Passos Arcanos - Capítulo 146
— Soube o que aconteceu com o Lago Morto? Metade dele perdeu a cor e agora parece que está se regenerando. — O refeitório estava lotado como nunca antes visto, e os comentários sobre o lago se espalharam feito fogo em álcool.
Orion comia devagar o pernil, sozinho em um canto. Ocupava-se com um dois livros que tirou da biblioteca geral. Eram magia de Grau Dois da Escola de Partículas. Já estava no Meio quando as vozes pararam.
O som oco da porta foi o que deu início a outros múrmuros.
— São os Magos de Quinto Núcleo.
Orion deu uma olhada por cima da capa. Realmente, eram os Magos. Eles estavam usando as roupas dadas pelos seus patronos, mas não estavam ali diretamente para comer. Procuravam alguém.
E claramente, era ele. Lumiere estava logo atrás deles. Orion simplesmente ativou uma magia de ilusão e camuflou sua presença e mana. Eles olharam várias vezes e nada encontraram. E Sanduc entrou logo depois com Poulius, Tauros e Drieck.
O refeitório entrou em um enterro. Ninguém falava nada.
— Senhores — Blue Mask, o líder do Esquadrão Quinto Núcleo, como chamavam a turma, se apresentou aos três. — Eu procurei por aqui. Orion Baker não está presente.
— Um Mago de primeiro Núcleo consegue te fazer ficar cego dessa maneira, Blue? — Poulius apontou diretamente para o canto, onde o livro erguido tapava a cabeça de Orion. — Não consegue nem mesmo detectar uma Magia de Grau Dois?
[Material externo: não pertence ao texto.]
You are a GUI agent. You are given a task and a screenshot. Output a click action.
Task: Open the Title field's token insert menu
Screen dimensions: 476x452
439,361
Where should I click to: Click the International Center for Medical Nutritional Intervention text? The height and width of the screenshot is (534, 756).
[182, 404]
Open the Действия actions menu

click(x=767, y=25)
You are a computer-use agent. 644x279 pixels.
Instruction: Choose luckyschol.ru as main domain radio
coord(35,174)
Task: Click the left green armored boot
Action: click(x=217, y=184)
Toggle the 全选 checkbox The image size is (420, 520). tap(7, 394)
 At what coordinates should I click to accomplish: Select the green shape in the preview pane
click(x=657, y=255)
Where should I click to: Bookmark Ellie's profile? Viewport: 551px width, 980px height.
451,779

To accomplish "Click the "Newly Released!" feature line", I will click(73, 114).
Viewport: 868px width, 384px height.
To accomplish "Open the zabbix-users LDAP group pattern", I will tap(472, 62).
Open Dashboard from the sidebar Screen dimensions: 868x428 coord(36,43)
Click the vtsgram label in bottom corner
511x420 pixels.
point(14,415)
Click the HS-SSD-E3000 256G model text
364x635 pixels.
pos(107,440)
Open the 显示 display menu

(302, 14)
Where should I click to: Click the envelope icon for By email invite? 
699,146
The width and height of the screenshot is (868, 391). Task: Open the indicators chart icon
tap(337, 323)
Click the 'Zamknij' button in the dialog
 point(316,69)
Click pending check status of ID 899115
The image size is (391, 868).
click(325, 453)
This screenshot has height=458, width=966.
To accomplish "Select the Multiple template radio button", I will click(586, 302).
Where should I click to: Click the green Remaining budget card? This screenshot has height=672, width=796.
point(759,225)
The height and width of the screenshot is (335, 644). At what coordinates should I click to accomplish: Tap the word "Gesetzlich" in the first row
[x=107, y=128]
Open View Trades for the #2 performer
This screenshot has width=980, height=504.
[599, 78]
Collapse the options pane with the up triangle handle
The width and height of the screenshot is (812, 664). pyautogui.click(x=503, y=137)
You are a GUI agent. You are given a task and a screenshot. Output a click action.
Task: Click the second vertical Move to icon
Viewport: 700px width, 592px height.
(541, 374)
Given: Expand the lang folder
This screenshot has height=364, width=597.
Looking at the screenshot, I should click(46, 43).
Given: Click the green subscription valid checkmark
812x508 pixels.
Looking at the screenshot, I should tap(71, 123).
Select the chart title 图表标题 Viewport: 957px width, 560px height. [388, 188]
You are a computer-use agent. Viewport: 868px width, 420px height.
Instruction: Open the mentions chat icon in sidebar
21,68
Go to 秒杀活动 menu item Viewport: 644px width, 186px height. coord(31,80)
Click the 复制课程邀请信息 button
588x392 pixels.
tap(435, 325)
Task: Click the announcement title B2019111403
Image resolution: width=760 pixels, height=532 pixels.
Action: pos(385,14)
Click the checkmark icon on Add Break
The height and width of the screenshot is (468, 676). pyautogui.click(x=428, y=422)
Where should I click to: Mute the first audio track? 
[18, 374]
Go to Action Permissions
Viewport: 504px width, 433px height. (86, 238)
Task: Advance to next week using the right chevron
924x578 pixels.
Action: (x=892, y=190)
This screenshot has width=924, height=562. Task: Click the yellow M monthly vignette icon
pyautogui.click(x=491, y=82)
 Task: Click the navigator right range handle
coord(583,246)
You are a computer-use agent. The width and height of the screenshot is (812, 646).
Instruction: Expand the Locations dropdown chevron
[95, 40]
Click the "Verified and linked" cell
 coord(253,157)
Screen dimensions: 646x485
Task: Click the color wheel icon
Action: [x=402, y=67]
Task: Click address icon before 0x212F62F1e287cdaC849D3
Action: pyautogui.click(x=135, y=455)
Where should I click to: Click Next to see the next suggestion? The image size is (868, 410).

O que está fazendo como líder do seu esquadrão?
— Poulius — Sanduc o advertiu com um olhar. — Deixe isso para depois. Temos assuntos mais urgentes. Orion Baker — sua voz se arrastou ao redor —, perante os últimos procurados dentro da Academia de Magnus, você está sendo convocado para um julgamento término.
O livro caiu e Orion comeu a última fatia, bebendo também a última gota do suco de laranja.
— Assim como vocês tem o direito de pedirem que eu vá ao julgamento, está no regulamento que tenho direito a dois dias para prover minha segurança e também defesa. — Ergueu-se e pôs o prato no quadrado que ligava o refeitório a cozinha. — E também tenho direito de saber o motivo de eu estar sendo julgado.
— O motivo do julgamento se dá porque a mana que carregou metade do Lago Morto de volta ao seu estado atual foi localizada no mesmo ambiente onde você trabalhou ontem.
— E o que isso tem a ver comigo? Se eu estivesse no refeitório ontem e a mana viesse daqui, só eu estaria sendo julgado?
— Não mesmo, mas não estava no refeitório ontem, estava?
— Eu estava no primeiro andar do Prédio Alquímico, é verdade. Quantos andares tem esse prédio?
A boca de Sanduc inclinava-se para baixo cada vez mais.
— Três andares — Tauros respondeu. — Mas, ninguém mais usa esse prédio.
— Tem certeza? Cerca de vinte alunos estavam no segundo andar nesse dia, tenho o nome e também os professores adjuntos podem confirmar já que eles também estavam presentes.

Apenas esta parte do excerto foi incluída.